* What the task requires: Repeat the entries that appear below, exactly as they are given.

* Excerpted data:
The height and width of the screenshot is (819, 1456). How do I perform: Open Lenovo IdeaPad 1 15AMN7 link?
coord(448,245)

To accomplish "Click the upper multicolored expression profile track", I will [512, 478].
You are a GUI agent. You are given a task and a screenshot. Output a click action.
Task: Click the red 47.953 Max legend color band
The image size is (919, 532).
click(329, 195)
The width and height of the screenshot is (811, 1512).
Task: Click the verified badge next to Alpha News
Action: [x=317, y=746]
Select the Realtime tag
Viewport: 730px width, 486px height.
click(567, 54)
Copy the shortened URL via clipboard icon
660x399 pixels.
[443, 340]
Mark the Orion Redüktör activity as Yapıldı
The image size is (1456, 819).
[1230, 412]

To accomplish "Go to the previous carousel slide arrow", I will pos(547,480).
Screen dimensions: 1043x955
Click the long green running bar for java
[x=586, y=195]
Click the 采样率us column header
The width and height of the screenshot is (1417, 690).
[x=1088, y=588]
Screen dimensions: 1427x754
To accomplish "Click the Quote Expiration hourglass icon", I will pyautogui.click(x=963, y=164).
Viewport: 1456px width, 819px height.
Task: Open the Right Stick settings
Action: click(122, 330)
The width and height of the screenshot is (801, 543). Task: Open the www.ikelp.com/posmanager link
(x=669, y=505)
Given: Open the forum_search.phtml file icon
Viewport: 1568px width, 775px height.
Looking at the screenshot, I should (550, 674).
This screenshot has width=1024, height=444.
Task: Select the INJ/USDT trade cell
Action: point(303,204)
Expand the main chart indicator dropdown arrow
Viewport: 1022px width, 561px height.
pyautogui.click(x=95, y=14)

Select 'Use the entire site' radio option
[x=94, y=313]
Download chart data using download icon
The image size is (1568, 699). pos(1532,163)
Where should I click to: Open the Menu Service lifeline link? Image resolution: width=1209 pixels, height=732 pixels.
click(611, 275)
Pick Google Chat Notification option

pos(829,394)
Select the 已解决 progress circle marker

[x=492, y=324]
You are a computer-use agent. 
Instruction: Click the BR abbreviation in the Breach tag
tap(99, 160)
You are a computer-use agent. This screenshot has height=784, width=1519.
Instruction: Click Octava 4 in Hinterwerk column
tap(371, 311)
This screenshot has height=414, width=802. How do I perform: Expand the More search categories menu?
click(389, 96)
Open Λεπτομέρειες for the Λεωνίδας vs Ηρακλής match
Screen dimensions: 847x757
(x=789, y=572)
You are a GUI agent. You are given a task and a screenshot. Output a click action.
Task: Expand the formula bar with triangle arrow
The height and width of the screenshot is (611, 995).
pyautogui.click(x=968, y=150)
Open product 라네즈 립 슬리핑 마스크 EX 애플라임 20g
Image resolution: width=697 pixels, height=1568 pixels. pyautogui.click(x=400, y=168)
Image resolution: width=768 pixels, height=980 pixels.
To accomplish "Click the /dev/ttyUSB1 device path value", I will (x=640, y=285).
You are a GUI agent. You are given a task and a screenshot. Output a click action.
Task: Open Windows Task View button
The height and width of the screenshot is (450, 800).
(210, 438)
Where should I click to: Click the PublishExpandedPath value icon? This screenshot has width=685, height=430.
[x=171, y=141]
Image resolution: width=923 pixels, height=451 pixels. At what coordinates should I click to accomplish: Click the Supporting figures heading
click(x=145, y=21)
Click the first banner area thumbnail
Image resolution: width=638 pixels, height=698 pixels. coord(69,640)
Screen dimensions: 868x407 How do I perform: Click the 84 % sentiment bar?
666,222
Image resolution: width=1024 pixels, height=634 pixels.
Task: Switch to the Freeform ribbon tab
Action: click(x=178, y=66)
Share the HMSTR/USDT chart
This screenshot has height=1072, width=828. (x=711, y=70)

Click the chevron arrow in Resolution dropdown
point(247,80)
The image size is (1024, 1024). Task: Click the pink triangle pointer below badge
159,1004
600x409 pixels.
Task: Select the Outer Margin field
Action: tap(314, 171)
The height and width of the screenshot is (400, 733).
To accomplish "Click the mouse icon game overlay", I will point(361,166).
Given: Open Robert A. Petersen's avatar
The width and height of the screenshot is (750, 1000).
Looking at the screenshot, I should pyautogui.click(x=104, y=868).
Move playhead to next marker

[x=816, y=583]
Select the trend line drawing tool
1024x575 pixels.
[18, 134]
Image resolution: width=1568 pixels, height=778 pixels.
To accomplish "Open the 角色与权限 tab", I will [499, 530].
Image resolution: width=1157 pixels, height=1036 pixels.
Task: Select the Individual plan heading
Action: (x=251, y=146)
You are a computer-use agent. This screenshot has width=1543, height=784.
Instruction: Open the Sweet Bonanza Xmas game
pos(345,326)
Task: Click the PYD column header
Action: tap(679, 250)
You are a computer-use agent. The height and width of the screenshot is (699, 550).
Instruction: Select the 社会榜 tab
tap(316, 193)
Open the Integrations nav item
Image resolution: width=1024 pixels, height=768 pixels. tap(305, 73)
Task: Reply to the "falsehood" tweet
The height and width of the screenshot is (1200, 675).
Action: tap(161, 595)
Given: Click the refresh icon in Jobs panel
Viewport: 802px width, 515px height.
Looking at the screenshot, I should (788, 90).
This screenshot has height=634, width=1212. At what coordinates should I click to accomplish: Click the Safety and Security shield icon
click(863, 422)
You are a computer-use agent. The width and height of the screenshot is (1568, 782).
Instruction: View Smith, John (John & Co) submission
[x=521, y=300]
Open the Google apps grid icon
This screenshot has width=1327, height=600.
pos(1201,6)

* Result for this exercise:
The height and width of the screenshot is (819, 1456). How do I perform: Open Lenovo IdeaPad 1 15AMN7 link?
coord(448,245)

To accomplish "Click the upper multicolored expression profile track", I will [512, 478].
You are a GUI agent. You are given a task and a screenshot. Output a click action.
Task: Click the red 47.953 Max legend color band
The image size is (919, 532).
click(329, 195)
The width and height of the screenshot is (811, 1512).
Task: Click the verified badge next to Alpha News
Action: [x=317, y=746]
Select the Realtime tag
Viewport: 730px width, 486px height.
click(567, 54)
Copy the shortened URL via clipboard icon
660x399 pixels.
[443, 340]
Mark the Orion Redüktör activity as Yapıldı
The image size is (1456, 819).
[1230, 412]

To accomplish "Go to the previous carousel slide arrow", I will pos(547,480).
Screen dimensions: 1043x955
Click the long green running bar for java
[x=586, y=195]
Click the 采样率us column header
The width and height of the screenshot is (1417, 690).
[x=1088, y=588]
Screen dimensions: 1427x754
To accomplish "Click the Quote Expiration hourglass icon", I will pyautogui.click(x=963, y=164).
Viewport: 1456px width, 819px height.
Task: Open the Right Stick settings
Action: click(122, 330)
The width and height of the screenshot is (801, 543). Task: Open the www.ikelp.com/posmanager link
(x=669, y=505)
Given: Open the forum_search.phtml file icon
Viewport: 1568px width, 775px height.
Looking at the screenshot, I should (550, 674).
This screenshot has width=1024, height=444.
Task: Select the INJ/USDT trade cell
Action: point(303,204)
Expand the main chart indicator dropdown arrow
Viewport: 1022px width, 561px height.
pyautogui.click(x=95, y=14)

Select 'Use the entire site' radio option
[x=94, y=313]
Download chart data using download icon
The image size is (1568, 699). pos(1532,163)
Where should I click to: Open the Menu Service lifeline link? Image resolution: width=1209 pixels, height=732 pixels.
click(611, 275)
Pick Google Chat Notification option

pos(829,394)
Select the 已解决 progress circle marker

[x=492, y=324]
You are a computer-use agent. 
Instruction: Click the BR abbreviation in the Breach tag
tap(99, 160)
You are a computer-use agent. This screenshot has height=784, width=1519.
Instruction: Click Octava 4 in Hinterwerk column
tap(371, 311)
This screenshot has height=414, width=802. How do I perform: Expand the More search categories menu?
click(389, 96)
Open Λεπτομέρειες for the Λεωνίδας vs Ηρακλής match
Screen dimensions: 847x757
(x=789, y=572)
You are a GUI agent. You are given a task and a screenshot. Output a click action.
Task: Expand the formula bar with triangle arrow
The height and width of the screenshot is (611, 995).
pyautogui.click(x=968, y=150)
Open product 라네즈 립 슬리핑 마스크 EX 애플라임 20g
Image resolution: width=697 pixels, height=1568 pixels. pyautogui.click(x=400, y=168)
Image resolution: width=768 pixels, height=980 pixels.
To accomplish "Click the /dev/ttyUSB1 device path value", I will (x=640, y=285).
You are a GUI agent. You are given a task and a screenshot. Output a click action.
Task: Open Windows Task View button
The height and width of the screenshot is (450, 800).
(210, 438)
Where should I click to: Click the PublishExpandedPath value icon? This screenshot has width=685, height=430.
[x=171, y=141]
Image resolution: width=923 pixels, height=451 pixels. At what coordinates should I click to accomplish: Click the Supporting figures heading
click(x=145, y=21)
Click the first banner area thumbnail
Image resolution: width=638 pixels, height=698 pixels. coord(69,640)
Screen dimensions: 868x407 How do I perform: Click the 84 % sentiment bar?
666,222
Image resolution: width=1024 pixels, height=634 pixels.
Task: Switch to the Freeform ribbon tab
Action: click(x=178, y=66)
Share the HMSTR/USDT chart
This screenshot has height=1072, width=828. (x=711, y=70)

Click the chevron arrow in Resolution dropdown
point(247,80)
The image size is (1024, 1024). Task: Click the pink triangle pointer below badge
159,1004
600x409 pixels.
Task: Select the Outer Margin field
Action: tap(314, 171)
The height and width of the screenshot is (400, 733).
To accomplish "Click the mouse icon game overlay", I will point(361,166).
Given: Open Robert A. Petersen's avatar
The width and height of the screenshot is (750, 1000).
Looking at the screenshot, I should pyautogui.click(x=104, y=868).
Move playhead to next marker

[x=816, y=583]
Select the trend line drawing tool
1024x575 pixels.
[18, 134]
Image resolution: width=1568 pixels, height=778 pixels.
To accomplish "Open the 角色与权限 tab", I will [499, 530].
Image resolution: width=1157 pixels, height=1036 pixels.
Task: Select the Individual plan heading
Action: (x=251, y=146)
You are a computer-use agent. This screenshot has width=1543, height=784.
Instruction: Open the Sweet Bonanza Xmas game
pos(345,326)
Task: Click the PYD column header
Action: tap(679, 250)
You are a computer-use agent. The height and width of the screenshot is (699, 550).
Instruction: Select the 社会榜 tab
tap(316, 193)
Open the Integrations nav item
Image resolution: width=1024 pixels, height=768 pixels. tap(305, 73)
Task: Reply to the "falsehood" tweet
The height and width of the screenshot is (1200, 675).
Action: tap(161, 595)
Given: Click the refresh icon in Jobs panel
Viewport: 802px width, 515px height.
Looking at the screenshot, I should (788, 90).
This screenshot has height=634, width=1212. At what coordinates should I click to accomplish: Click the Safety and Security shield icon
click(863, 422)
You are a computer-use agent. The width and height of the screenshot is (1568, 782).
Instruction: View Smith, John (John & Co) submission
[x=521, y=300]
Open the Google apps grid icon
This screenshot has width=1327, height=600.
pos(1201,6)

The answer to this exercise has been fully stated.